DIRECTION:
Return the data below unchanged, reproducing every line in the same order with nothing added or left out.

[Start of WORKING DATA]

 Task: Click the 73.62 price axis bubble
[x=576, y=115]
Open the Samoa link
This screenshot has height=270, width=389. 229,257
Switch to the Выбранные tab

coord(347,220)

[End of WORKING DATA]

RESPONSE FOR THIS EXERCISE:
 Task: Click the 73.62 price axis bubble
[x=576, y=115]
Open the Samoa link
This screenshot has height=270, width=389. 229,257
Switch to the Выбранные tab

coord(347,220)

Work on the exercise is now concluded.